Iemand loopt de vloedlijn af
Iemand zegt niet veel
Iemand schildert wat hem toekomt
Iemand verliest zijn geduld
Iemand gaat op reis en neemt mee
Iemand staat sprakeloos
Iemand schrijft een gedicht
Iemand trapt er niet meer in
Iemand gedraagt zich
Iemand gedraagt zich niet
Iemand hanteert een ironieteken
Iemand breekt een lans
Iemand begrijpt het niet
iemand wil dat het gebalder is
Iemand vertelt dat hij de dood onder ogen zag
Iemand fotografeert een bunker
Iemand neemt een fakkel op
Iemand vertikt het
Iemand zoekt en vindt
Iemand bouwt weer op wat werd neergehaald
Iemand vernieuwt de pagina
Iemand verstuurt in de vroegte een bericht
Iemand wijst iemand waar de einder is
Iemand laat een duif landen op zijn hand
Iemand biedt een slaapplaats aan
Iemand negeert de angst
Iemand legt zich niet neer
Iemand verheft zijn stem
Iemand formuleert een antwoord
Iemand laat een gedachte toe
Iemand helpt er ons overheen
Iemand opent een deur
Iemand draagt een kind
(denkend aan Paul Celan)
Alsof je bent voorbestemd om alles
vast te houden moet en zal je zingen.
In naam van velen, leen je een stem aan
wie op een dag zonder spoor verdween.
Verhalen van het maaiveld en de zeis.
De gave van het onderscheid,
het gescharrel met de liefde en het lijden.
Je murmelt en je klaagt, je steunt en hoopt.
Over het pierewaaien, het konkelfoezen
van de taal en de tijd die jou gegeven is,
over de wereld, over de dagen en de dingen
zul je zingen als zonder reden.
Een zondag in oktober. Kamperfoelie
klimt de zomer uit en in de bruidssluier
wonen de laatste merels.
Op televisie wordt in de Zevende dag
een man onthoofd. Heer van de gevechten,
vergeef ons wat we lijdzaam zien gebeuren.
Het Boek Prediker ligt op hoogmoed open
terwijl verderop in de kerk
de koster in een toonaard
speelt die geen stem kan halen.
Vanitas! Vanitas!
Welkom in het land van de zachte regen!
Moeders strooien met vermicelli.
Engelenhaar valt in de soep in duigen.
Meekrap heet rood te zijn. En wede grenst
aan blauw. Inkt van zeekat, lampenzwart,
alles kan ik aan. Rauwe sappen, andoorn
tegen slangenbeten, bes van sporkenhout.
Niets laat ik rusten. Er moet geen vlies op staan.
Lakmoes en saffloer, een smak van Pernambuk,
iets wat insecten weert. Schildluizen van de eik.
Wow, het ziet al rood. Paarse dodekop, lazuriet.

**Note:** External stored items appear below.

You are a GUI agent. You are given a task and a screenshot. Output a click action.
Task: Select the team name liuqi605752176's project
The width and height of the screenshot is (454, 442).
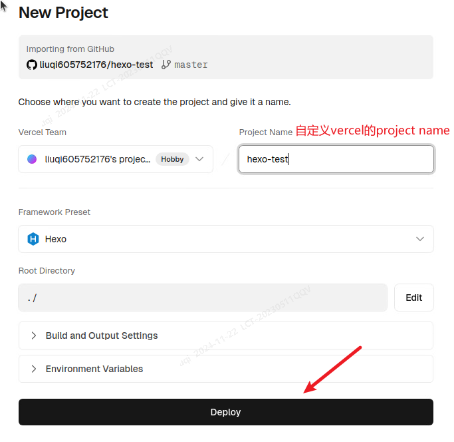(97, 159)
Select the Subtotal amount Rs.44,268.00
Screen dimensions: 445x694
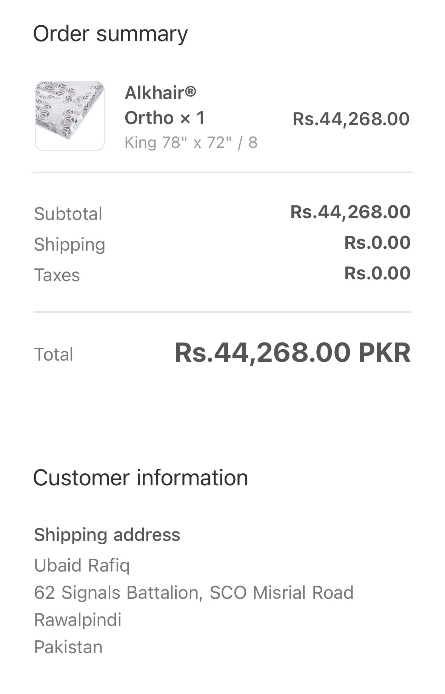[350, 212]
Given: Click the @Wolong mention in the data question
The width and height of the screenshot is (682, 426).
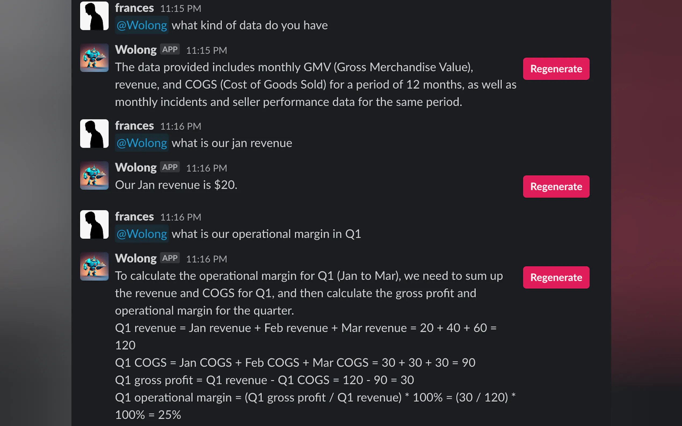Looking at the screenshot, I should coord(142,25).
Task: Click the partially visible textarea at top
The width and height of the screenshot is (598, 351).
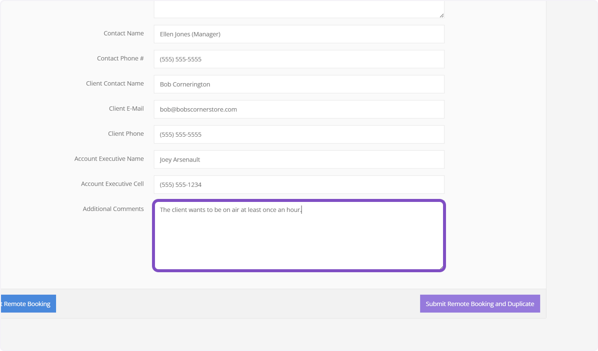Action: [x=299, y=9]
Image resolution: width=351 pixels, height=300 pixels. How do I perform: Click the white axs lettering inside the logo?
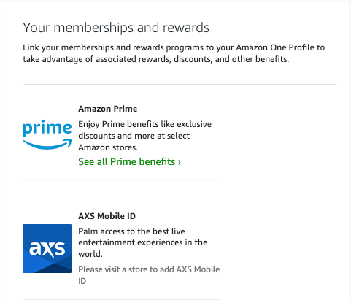pos(47,249)
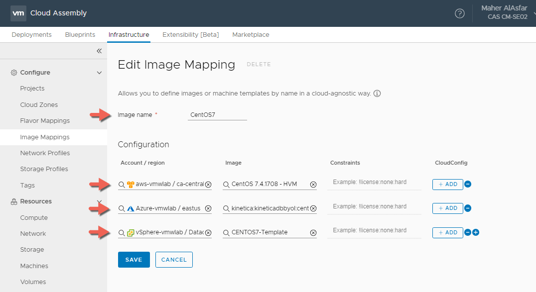Open the vSphere-vmwlab account search field

164,232
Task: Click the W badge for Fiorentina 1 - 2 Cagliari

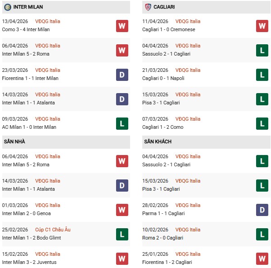Action: 262,259
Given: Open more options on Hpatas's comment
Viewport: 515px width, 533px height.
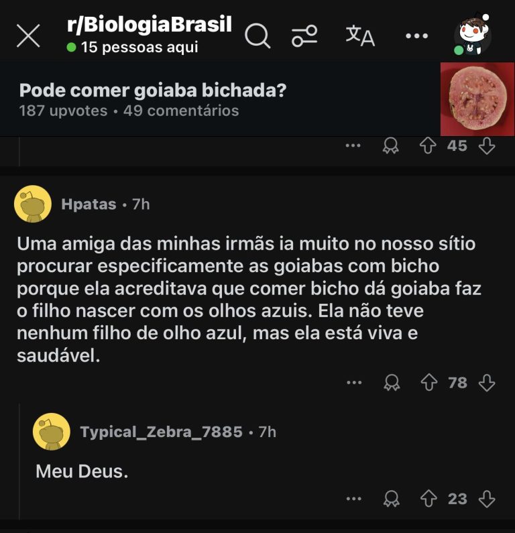Looking at the screenshot, I should coord(353,383).
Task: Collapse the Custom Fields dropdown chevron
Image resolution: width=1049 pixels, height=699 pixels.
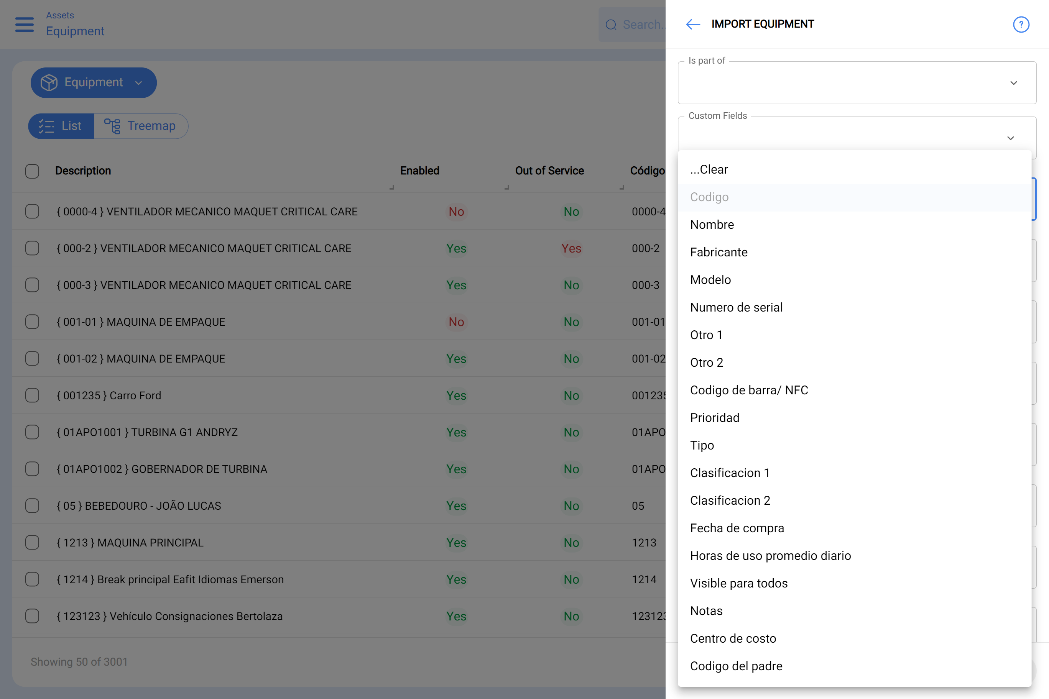Action: 1011,138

Ook al kosten ze een fortuin, blindelings
weet ik waar ze op mijn rekken staan.
Wie hier aan de slag wil gaan en schildert
wat niet te schilderen is, trekt krijtwit
met mij weg. Met opgeheven hoofd, met
ingehouden adem, koelie ben ik, koelie
zal ik zijn. In dienst van de pigmenten.
Wat je erft is waar je aan moet komen.
Een plek, een taal, dingen die getuigen.
Dit heet wat ooit een smidse was
in een dorp vol regen. Dat hier ooit
een man bewoog die leefde van en met
het vuur, ijzer kromde met zijn handen,
het blijft hem bij. Vuurtaal. Aambeeld.
De klank van hamers in een atelier
dat nu vol stilte staat. Licht lekt door
het dak. De wind giert door alle kieren.
Hier is hij het! Hier zal hij het zijn!
De jongen die hapert aan de bramen.
De man die breekt en davert en weet
hoe vol op een lier van leegte de eeuwen
kunnen trillen. Hier zal hij het zijn!
Van de verf de gedaante. Bereid tot alles.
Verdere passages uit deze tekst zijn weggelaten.